Late in the week I started planning my next unit.  It will start when we come back from the national holiday (First week of October).  For 7th grade I am supposed to be starting a unit on world religions.  I found wonderful resources on the internet and was putting together my plan when I stopped and re-read my essential question – the one you ask the kids at the beginning to launch critical thinking and what is to come:

Is it important to learn about other cultures and beliefs?  Why?

How would my non-English speakers understand the very first question of the unit?  Even if I pre-defined cultures and beliefs, they wouldn’t understand the nuance/concept of the question.  How can I move forward?  My heart sank.  I really wanted to introduce my kids to TED talks and other great sources.  But on those videos, people talk too fast and with vocabulary way beyond my students.

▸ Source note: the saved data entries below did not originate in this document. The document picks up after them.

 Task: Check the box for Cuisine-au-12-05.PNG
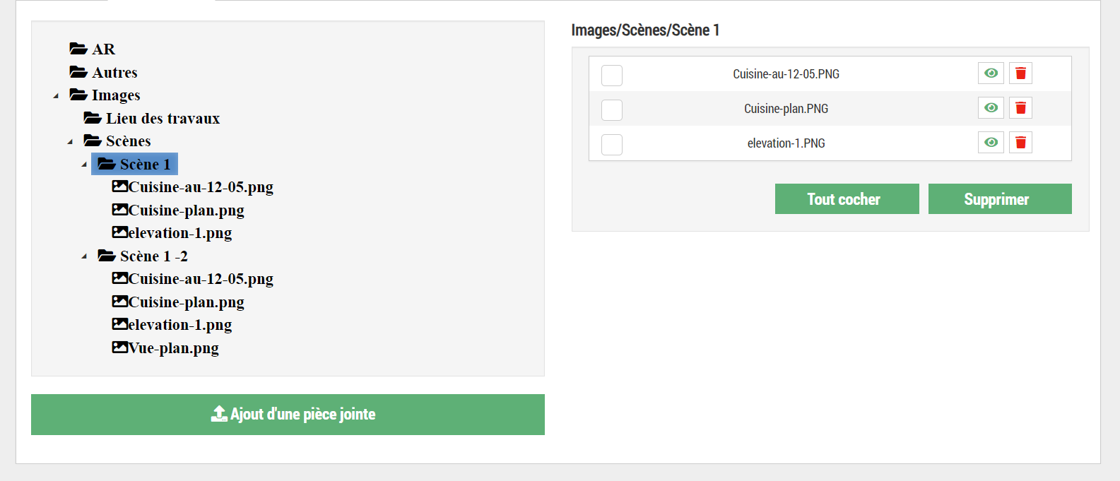click(612, 76)
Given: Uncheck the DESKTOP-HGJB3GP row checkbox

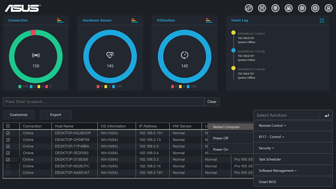Looking at the screenshot, I should (x=8, y=133).
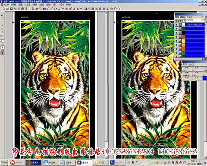Screen dimensions: 207x166
Task: Toggle visibility eye of the black color layer
Action: pos(176,33)
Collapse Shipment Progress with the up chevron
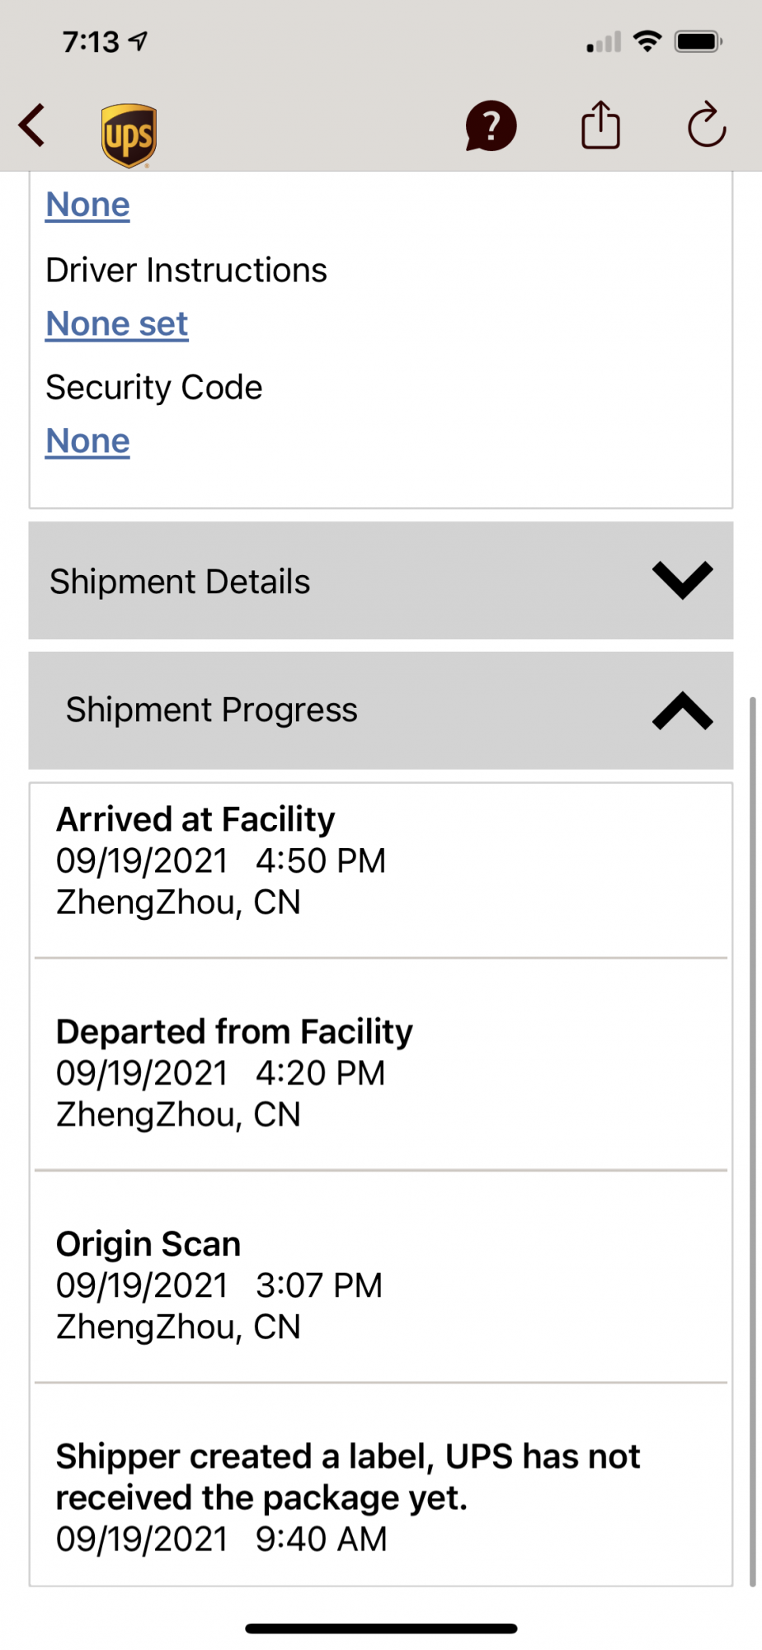 click(682, 711)
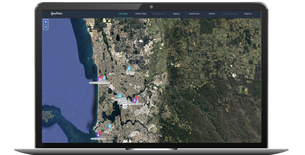Click the red badge on the purple marker east of centre
The height and width of the screenshot is (155, 305).
[x=137, y=98]
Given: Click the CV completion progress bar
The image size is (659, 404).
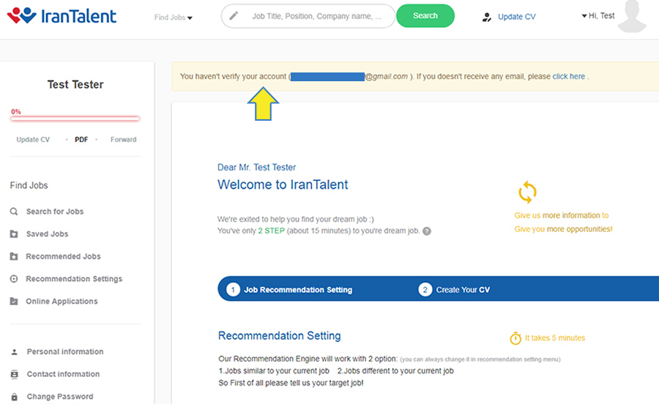Looking at the screenshot, I should pos(75,119).
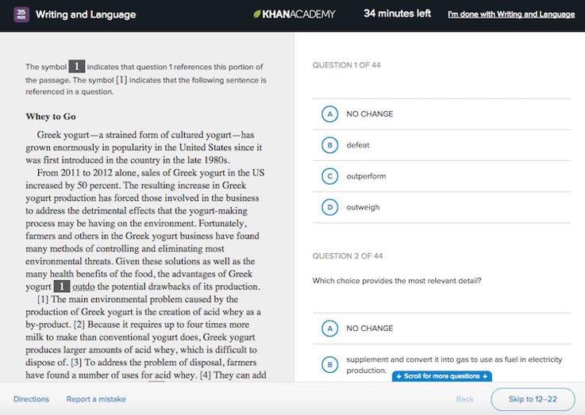
Task: Click the Khan Academy leaf logo
Action: 259,14
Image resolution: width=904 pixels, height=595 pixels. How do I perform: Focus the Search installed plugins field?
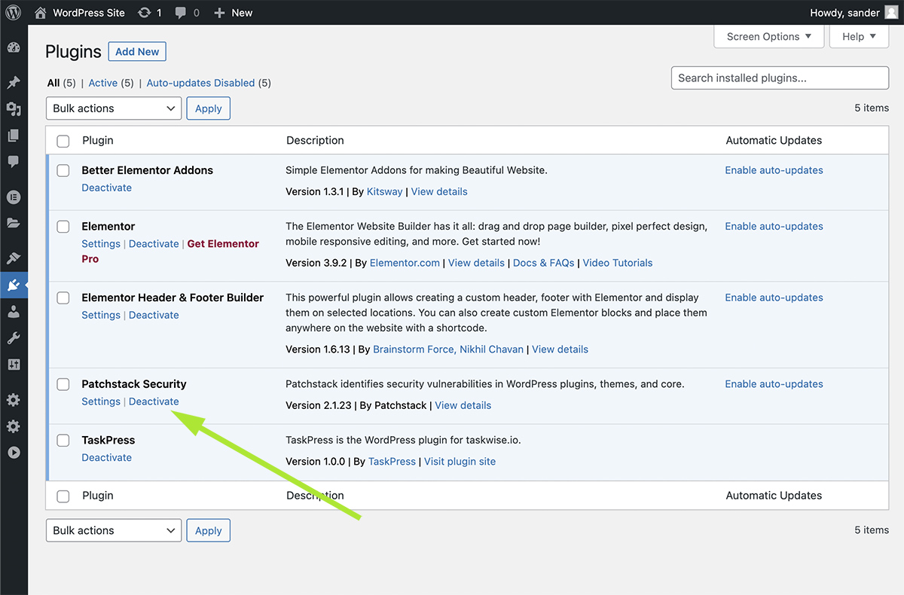pos(780,78)
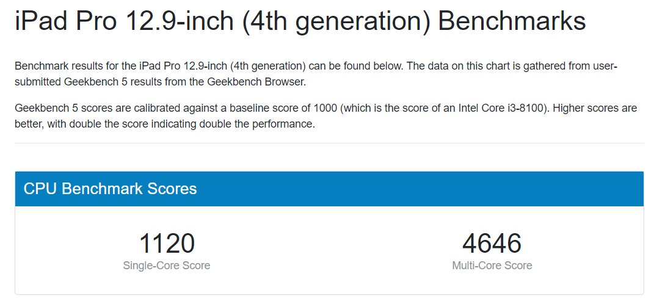The image size is (654, 304).
Task: Select the 1120 single-core score number
Action: click(x=167, y=244)
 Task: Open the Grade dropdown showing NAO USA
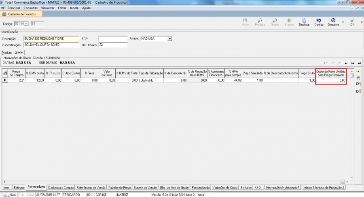[170, 39]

We finished the week on Saturday as the parents had not had a chance to tour the campus before school started, so we spent the better part of the day listening to presentations, presenting ourselves (with translators) and then giving the parents a tour.

So now I sit here, Sunday night, trying to maintain a positive outlook and to come up with some sort of plan.  How to teach the subjects I love rather than straight-up ESL?  I know the myriad of other problems (no paper, printers not working, wifi rarely stable, no books, no shelving in our classrooms…) will eventually work themselves out.   It would all be dealable if our students could understand us and we could dive into our subjects.

One great beam of light appeared yesterday.  I was awarded six Nexus 7 Tablets from Map Your World, a great organization helping teachers get kids directly involved in solving local problems.  When these tablets arrive I am going to get my kids outside and documenting their world and the issues swirling around them, come hell or high water!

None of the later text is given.